I have exactely no idea of where to start when it come to cluster distribution and find out similar the similar one. is there a package in R that do the job ?
There are quite a few ways to measure the difference between two distributions. Take a look at this overview article on wikipedia.
One very common way that is used often in Machine and Deep Learning is the Kullback-Leibler (KL) Divergence. It is most commonly used in minimising the cross-entropy between the distribution of your training data and the expected (generalised) distribution of the problem you are analysing.
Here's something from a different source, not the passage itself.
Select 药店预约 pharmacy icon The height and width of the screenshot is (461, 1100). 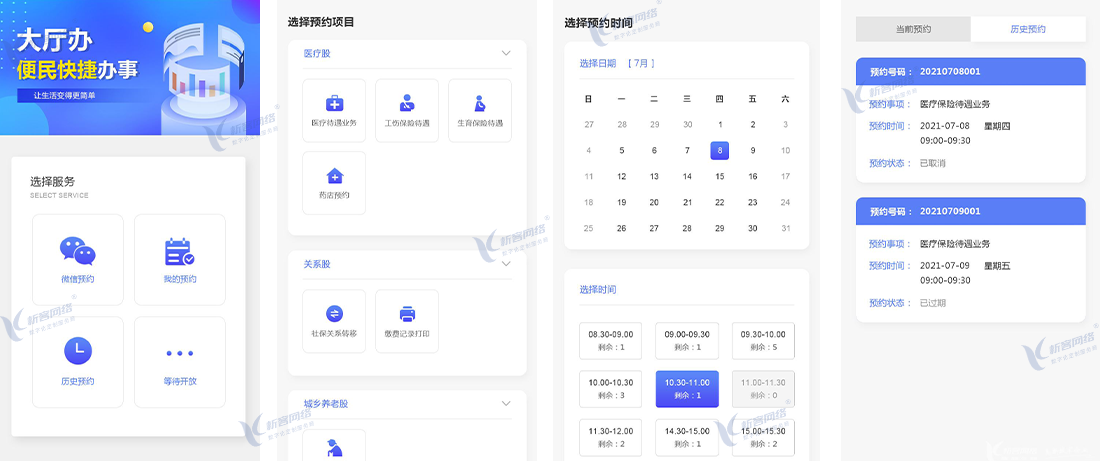pos(334,176)
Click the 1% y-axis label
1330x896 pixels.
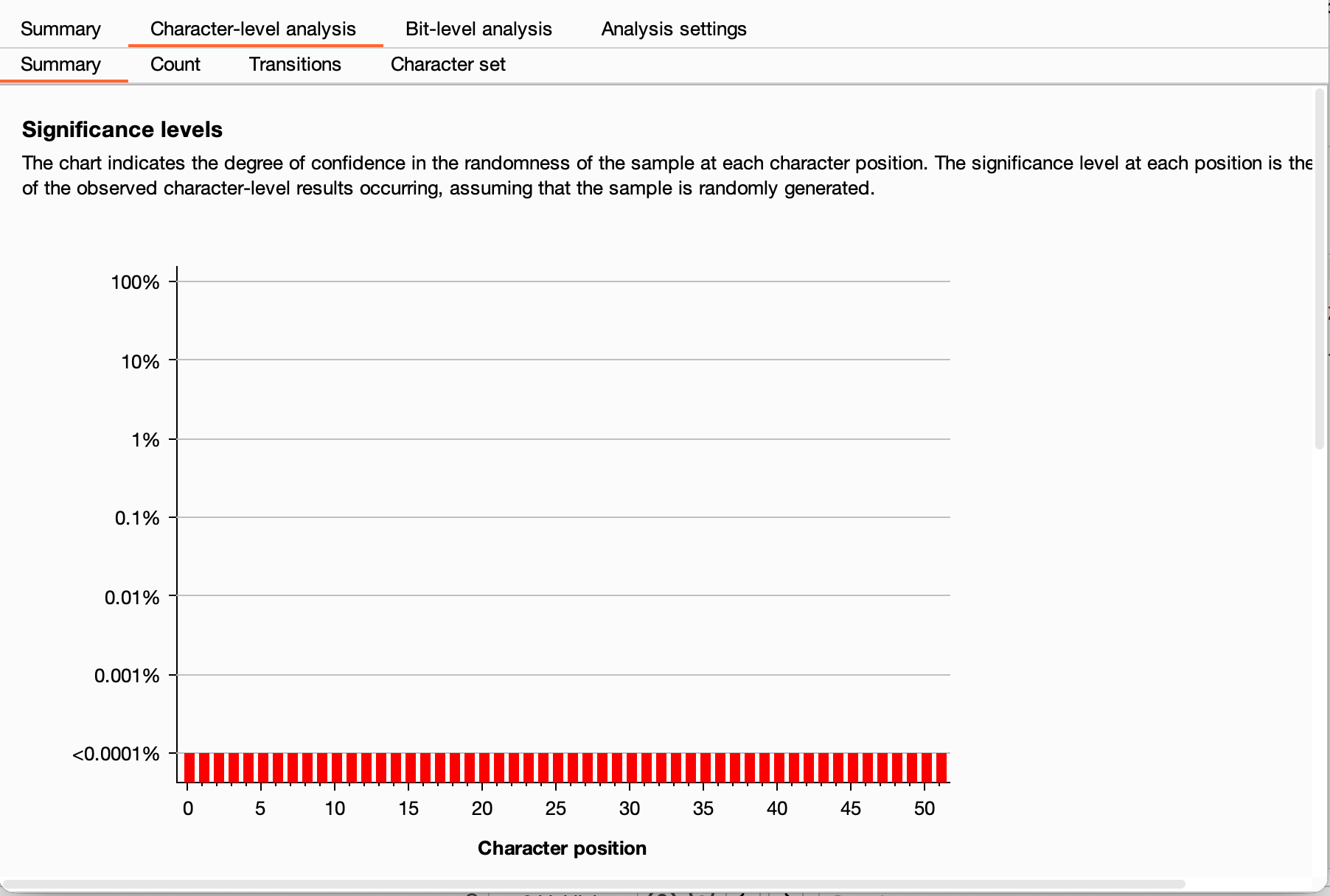click(x=145, y=440)
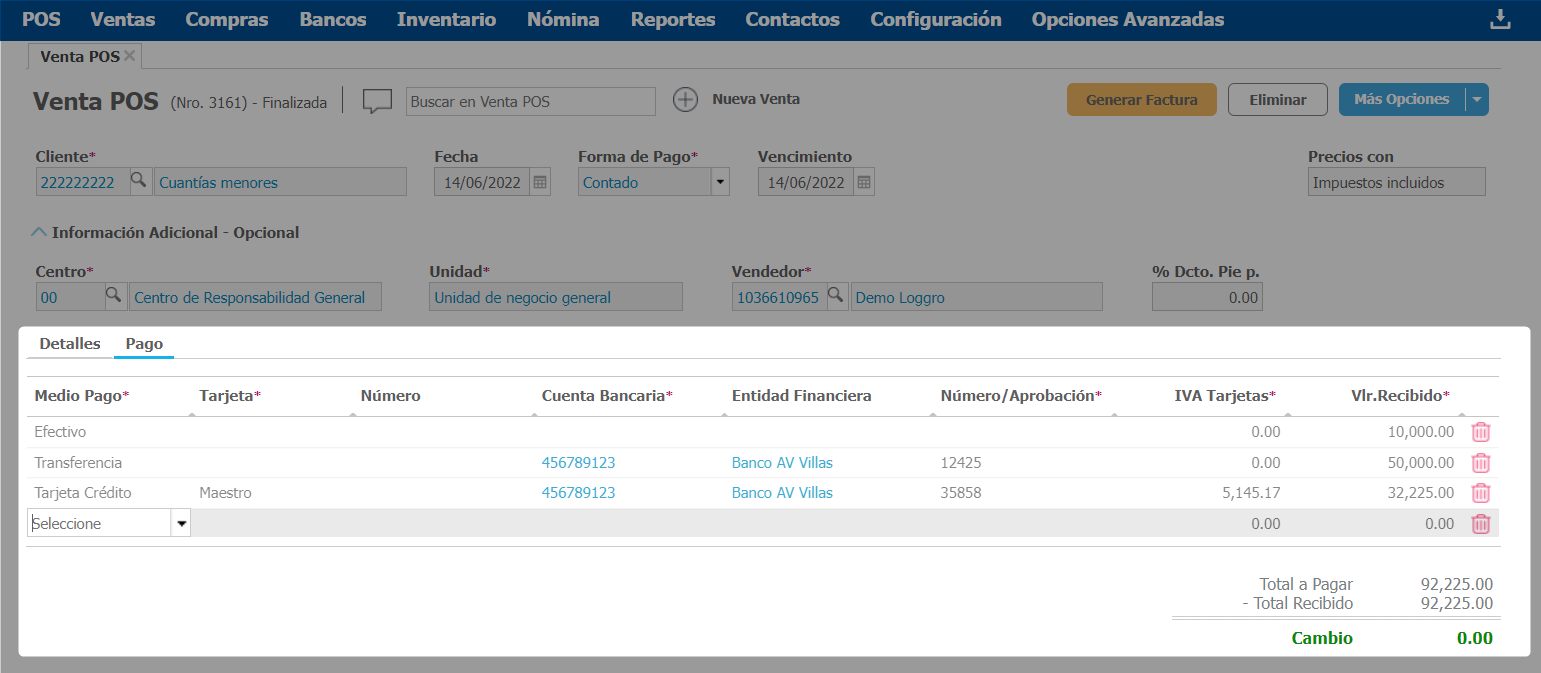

In general, a value close to 0 indicates that two distributions are expected to show similar behaviour, while a large value indicates the distributions behave very differently - so knowing the first distribution doesn't help you know anything about the second.
A more general class of measures of dissimilarity between distributions is the so called $f$-divergence, "an average, weighted by the function $f$ of the odds ratio given by [probability measures] $P$ and $Q$". The Wikipedia article contains a formal definition and a table with functions $f$ that give some popular dissimilarities/distances, including the KL-divergence.
The following table lists many of the common divergences between probability distributions and the $f$ function to which they correspond (cf. Liese & Vajda (2006))
KL-Divergence is combined with the entropy itself, to define the cross-entropy. Take a look here, under the Information Theory View, for a bit more info.